> Directions: Starting at the top of the entries below, set down each line exactly as written, and stop after the line containing "You are a computer-use agent. The image".

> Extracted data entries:
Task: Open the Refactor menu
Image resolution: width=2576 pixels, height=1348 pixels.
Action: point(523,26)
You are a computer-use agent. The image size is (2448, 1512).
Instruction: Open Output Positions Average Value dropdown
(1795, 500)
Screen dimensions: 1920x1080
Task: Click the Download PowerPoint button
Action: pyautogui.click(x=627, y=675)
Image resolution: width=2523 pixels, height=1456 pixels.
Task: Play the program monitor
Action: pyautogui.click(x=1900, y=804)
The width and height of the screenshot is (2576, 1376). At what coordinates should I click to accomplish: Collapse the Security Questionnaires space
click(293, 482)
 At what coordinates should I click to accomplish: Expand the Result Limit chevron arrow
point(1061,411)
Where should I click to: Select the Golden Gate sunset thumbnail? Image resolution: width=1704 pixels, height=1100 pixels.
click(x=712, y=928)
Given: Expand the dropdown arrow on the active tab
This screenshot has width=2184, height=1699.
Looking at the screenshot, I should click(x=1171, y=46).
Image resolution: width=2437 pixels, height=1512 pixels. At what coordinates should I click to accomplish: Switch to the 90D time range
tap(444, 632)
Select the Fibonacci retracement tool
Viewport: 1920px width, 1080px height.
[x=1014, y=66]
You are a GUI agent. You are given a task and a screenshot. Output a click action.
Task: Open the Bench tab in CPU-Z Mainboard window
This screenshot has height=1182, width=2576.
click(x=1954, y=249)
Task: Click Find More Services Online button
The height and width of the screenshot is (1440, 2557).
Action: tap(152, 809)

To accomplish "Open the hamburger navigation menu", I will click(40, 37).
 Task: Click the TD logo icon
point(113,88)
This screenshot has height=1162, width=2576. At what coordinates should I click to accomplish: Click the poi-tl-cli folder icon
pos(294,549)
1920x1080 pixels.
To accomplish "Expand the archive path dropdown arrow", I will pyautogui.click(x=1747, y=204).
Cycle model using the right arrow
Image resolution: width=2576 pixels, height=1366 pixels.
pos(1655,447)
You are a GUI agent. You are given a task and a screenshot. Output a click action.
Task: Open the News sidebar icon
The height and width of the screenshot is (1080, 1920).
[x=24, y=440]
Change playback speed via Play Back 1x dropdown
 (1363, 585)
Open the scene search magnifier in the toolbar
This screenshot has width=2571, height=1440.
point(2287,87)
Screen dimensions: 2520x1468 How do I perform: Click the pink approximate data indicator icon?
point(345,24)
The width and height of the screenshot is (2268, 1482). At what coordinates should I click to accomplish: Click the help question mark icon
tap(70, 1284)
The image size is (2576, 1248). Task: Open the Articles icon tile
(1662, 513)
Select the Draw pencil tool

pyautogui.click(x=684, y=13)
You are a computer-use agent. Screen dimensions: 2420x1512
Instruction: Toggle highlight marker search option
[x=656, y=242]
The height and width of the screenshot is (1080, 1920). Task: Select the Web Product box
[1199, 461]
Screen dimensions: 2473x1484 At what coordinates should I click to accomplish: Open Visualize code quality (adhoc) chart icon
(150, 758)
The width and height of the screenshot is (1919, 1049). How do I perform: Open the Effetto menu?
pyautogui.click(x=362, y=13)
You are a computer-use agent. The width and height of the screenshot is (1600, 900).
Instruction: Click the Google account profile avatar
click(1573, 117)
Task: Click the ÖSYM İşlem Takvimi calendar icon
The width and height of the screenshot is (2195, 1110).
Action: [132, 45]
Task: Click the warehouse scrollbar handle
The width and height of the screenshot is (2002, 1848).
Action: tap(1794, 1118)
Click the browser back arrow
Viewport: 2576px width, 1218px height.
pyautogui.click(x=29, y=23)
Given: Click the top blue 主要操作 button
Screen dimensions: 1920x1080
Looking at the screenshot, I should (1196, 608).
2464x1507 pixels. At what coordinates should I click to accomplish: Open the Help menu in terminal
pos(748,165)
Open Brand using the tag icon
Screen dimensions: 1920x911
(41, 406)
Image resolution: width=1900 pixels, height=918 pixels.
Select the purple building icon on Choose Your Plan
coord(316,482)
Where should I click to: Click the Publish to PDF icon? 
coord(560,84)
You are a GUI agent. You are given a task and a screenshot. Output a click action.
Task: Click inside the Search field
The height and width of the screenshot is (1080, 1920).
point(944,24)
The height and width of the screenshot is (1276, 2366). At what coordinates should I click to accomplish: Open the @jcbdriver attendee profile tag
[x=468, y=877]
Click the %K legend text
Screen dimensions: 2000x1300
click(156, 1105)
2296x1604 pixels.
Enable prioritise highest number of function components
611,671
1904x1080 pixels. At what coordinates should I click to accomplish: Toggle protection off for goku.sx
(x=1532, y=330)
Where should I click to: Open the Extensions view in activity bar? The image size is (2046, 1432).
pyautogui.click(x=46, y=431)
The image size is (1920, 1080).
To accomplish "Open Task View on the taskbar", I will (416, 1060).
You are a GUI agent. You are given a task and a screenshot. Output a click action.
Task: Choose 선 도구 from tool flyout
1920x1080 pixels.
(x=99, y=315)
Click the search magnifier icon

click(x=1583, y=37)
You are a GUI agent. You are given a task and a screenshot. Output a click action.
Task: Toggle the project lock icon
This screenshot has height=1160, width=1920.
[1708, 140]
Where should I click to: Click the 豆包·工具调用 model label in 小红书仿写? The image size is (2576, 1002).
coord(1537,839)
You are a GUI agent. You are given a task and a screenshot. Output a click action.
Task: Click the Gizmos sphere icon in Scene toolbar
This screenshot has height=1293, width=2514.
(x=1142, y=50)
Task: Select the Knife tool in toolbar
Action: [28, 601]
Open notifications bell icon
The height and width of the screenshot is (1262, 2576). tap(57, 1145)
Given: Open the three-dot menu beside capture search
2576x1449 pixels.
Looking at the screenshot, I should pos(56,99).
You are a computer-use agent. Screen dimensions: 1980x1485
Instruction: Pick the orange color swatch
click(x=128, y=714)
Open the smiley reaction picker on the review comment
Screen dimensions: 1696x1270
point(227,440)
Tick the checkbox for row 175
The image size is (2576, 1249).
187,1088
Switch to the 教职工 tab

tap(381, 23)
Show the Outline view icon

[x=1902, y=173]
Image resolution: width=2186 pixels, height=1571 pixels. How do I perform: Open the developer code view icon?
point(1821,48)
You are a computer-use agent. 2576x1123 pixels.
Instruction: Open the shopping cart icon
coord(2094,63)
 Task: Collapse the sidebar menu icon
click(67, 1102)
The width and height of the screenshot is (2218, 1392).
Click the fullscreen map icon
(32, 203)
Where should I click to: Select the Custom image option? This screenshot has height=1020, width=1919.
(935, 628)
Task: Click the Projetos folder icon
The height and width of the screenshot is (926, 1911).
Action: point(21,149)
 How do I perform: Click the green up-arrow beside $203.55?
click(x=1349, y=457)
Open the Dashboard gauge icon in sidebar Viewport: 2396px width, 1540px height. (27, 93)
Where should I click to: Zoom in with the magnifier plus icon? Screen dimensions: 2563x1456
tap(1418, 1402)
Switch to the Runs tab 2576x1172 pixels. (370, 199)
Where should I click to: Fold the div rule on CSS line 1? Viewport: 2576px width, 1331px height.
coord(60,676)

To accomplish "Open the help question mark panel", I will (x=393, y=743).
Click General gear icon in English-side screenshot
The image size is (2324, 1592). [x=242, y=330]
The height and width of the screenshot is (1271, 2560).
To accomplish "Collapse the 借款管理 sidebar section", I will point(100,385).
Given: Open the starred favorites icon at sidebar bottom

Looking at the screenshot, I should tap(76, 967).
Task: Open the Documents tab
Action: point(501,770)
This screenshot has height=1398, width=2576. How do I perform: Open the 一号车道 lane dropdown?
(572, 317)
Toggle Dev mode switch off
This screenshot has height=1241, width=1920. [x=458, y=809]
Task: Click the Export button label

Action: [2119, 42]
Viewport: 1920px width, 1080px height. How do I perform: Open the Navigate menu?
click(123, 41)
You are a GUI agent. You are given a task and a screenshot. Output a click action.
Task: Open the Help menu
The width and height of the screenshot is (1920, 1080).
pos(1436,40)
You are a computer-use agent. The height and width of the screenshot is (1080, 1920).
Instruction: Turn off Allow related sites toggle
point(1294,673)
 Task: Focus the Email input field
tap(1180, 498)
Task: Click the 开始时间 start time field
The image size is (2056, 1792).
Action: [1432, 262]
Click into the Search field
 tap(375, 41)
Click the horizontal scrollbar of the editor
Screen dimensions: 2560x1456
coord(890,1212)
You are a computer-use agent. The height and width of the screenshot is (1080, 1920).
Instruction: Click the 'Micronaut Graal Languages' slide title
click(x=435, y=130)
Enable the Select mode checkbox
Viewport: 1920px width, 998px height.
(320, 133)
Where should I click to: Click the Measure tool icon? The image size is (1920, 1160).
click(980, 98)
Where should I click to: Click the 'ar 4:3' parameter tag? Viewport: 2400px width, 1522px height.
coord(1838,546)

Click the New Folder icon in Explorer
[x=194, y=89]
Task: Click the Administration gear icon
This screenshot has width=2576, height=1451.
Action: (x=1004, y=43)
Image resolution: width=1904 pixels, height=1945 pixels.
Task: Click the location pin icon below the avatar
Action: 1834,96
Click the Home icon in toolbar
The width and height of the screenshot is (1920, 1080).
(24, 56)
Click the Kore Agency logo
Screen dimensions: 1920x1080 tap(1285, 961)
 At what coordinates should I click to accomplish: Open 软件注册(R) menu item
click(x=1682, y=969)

> Output of the exercise:
Task: Open the Refactor menu
Image resolution: width=2576 pixels, height=1348 pixels.
Action: point(523,26)
You are a computer-use agent. The image size is (2448, 1512).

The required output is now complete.